User can set the incremental_save checkpoint time in seconds, to generate the incremental checkpoint.
Example
High-level API(tf.train.MonitoredTrainingSession
)
import tensorflow as tf
import time, os
tf.logging.set_verbosity(tf.logging.INFO)
sparse_var=tf.get_variable("a", shape=[30,4], initializer=tf.ones_initializer(tf.float32),partitioner=tf.fixed_size_partitioner(num_shards=4))
dense_var=tf.get_variable("b", shape=[30,4], initializer=tf.ones_initializer(tf.float32),partitioner=tf.fixed_size_partitioner(num_shards=4))
ids=tf.placeholder(dtype=tf.int64, name='ids')
emb = tf.nn.embedding_lookup(sparse_var, ids)

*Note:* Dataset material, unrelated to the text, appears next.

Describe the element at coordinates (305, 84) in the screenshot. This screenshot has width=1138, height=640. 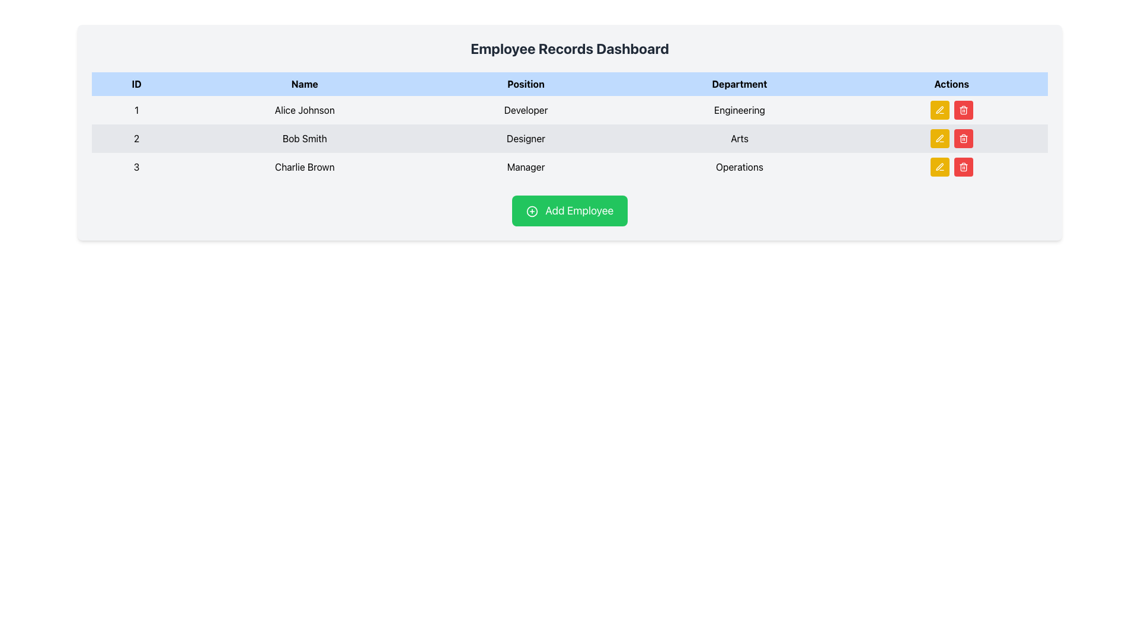
I see `the Table Header Cell labeled 'Name' which is styled with a light blue background and bold black font, located in the second column of the header row` at that location.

fun = tf.multiply(emb, 2.0, name='multiply')
loss = tf.reduce_sum(fun, name='reduce_sum')
gs = tf.train.get_or_create_global_step()

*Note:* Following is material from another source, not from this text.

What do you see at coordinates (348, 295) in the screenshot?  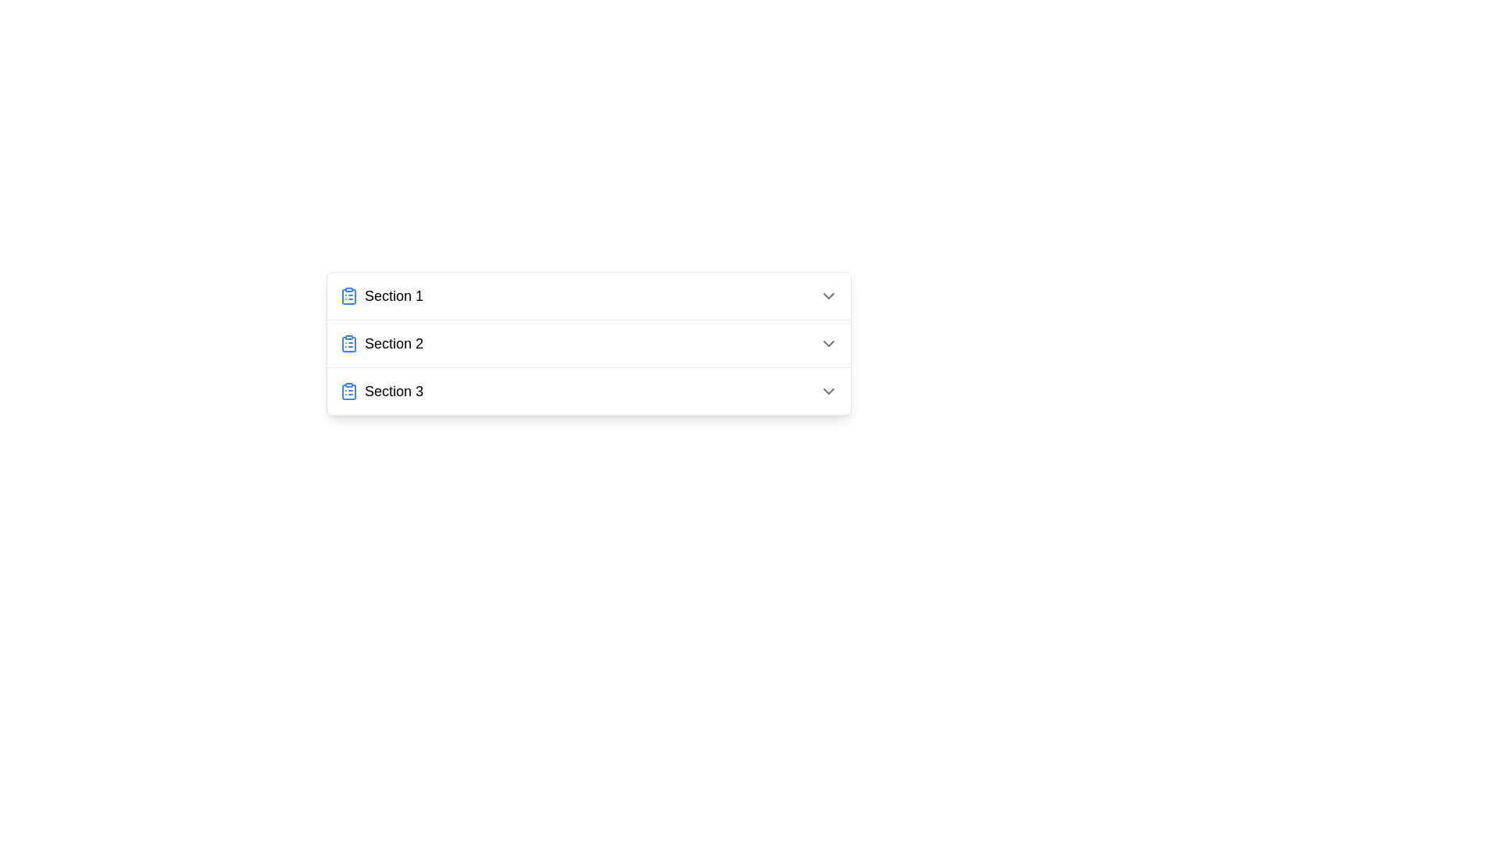 I see `the icon that visually represents 'Section 1', located to the left of the text in the top row of the vertically stacked list of sections` at bounding box center [348, 295].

opt=tf.train.AdagradOptimizer(0.1, initial_accumulator_value=1)
g_v = opt.compute_gradients(loss)
train_op = opt.apply_gradients(g_v, global_step=gs)

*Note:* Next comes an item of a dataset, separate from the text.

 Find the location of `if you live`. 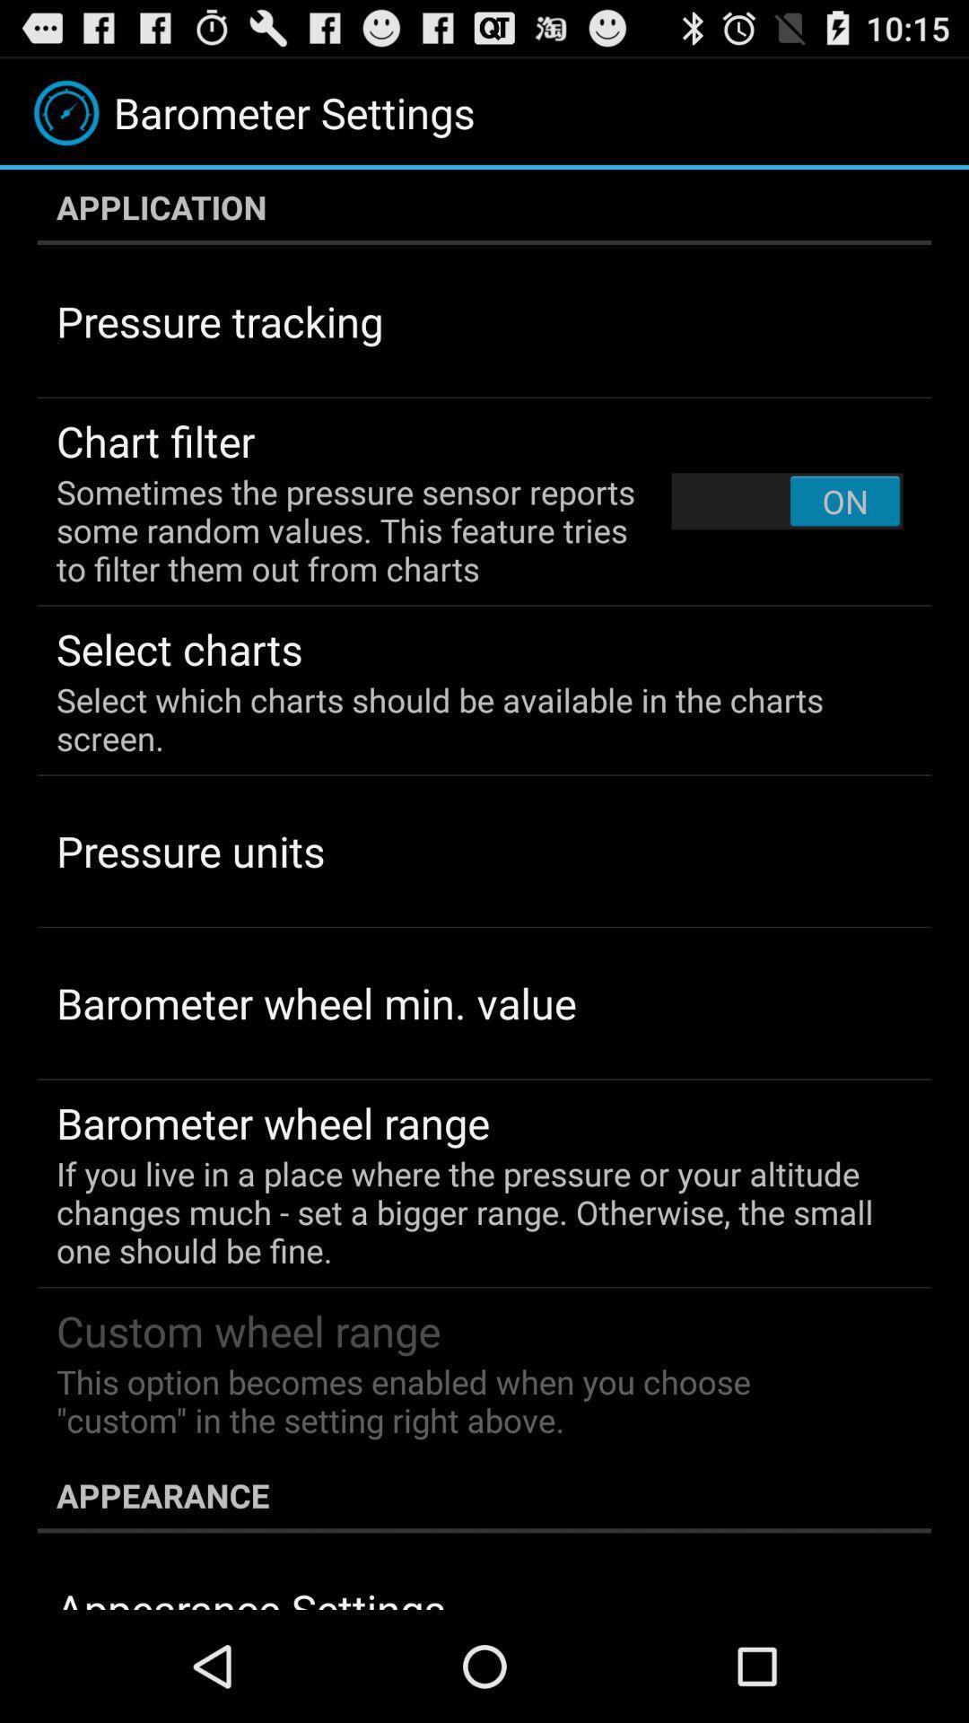

if you live is located at coordinates (471, 1211).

path = 'test/test4tolerance/ckpt/'
with tf.train.MonitoredTrainingSession(checkpoint_dir=path,
save_checkpoint_secs=60,
save_incremental_checkpoint_secs=20) as sess:
for i in range(1000):
print(sess.run([gs, train_op, loss], feed_dict={"ids:0": i%10}))
time.sleep(1)
Estimator
Configure parameters when constructing EstimatorSpec
tf.train.Saver
and tf.train.Scaffold
set incremental_save_restore=True
,tf.train.CheckpointSaverHook
set save incremental checkpoint interval incremental_save_secs
def model_fn(self, features, labels, mode, params):
...
scaffold = tf.train.Scaffold(
saver=tf.train.Saver(
sharded=True,
incremental_save_restore=True),
incremental_save_restore=True)
...
return tf.estimator.EstimatorSpec(
mode,
loss=loss,
train_op=train_op,
training_hooks=[logging_hook],
training_chief_hooks=[
tf.train.CheckpointSaverHook(
checkpoint_dir=params['model_dir'],
save_secs=params['save_checkpoints_secs'],
save_steps=params['save_checkpoints_steps'],
scaffold=scaffold,
incremental_save_secs=120)],
scaffold=scaffold)
Model Export
By default, incremental checkpoint subgraphs cannot be exported to SavedModel. If users want to support second-level updates through “incremental model update” in Serving, they need to export incremental checkpoint subgraphs to SavedModel. You need to use the Estimator provided by DeepRec to export incremental checkpoint subgraphs.
Example:
estimator.export_saved_model(
export_dir_base,
serving_input_receiver_fn,
...
save_incr_model=True)
Attention:
When there is no incremental model when building graph, an error will be reported when configuring save_incr_model=True, so there is only the full amount in the graph, and save_incr_model can only be configured with false (default value). When there are full and incremental models in the graph, save_incr_model is set to true, and the SavedModel graph can load full or incremental models. If save_incr_model is set to false, the SavedModel graph can only load the full model.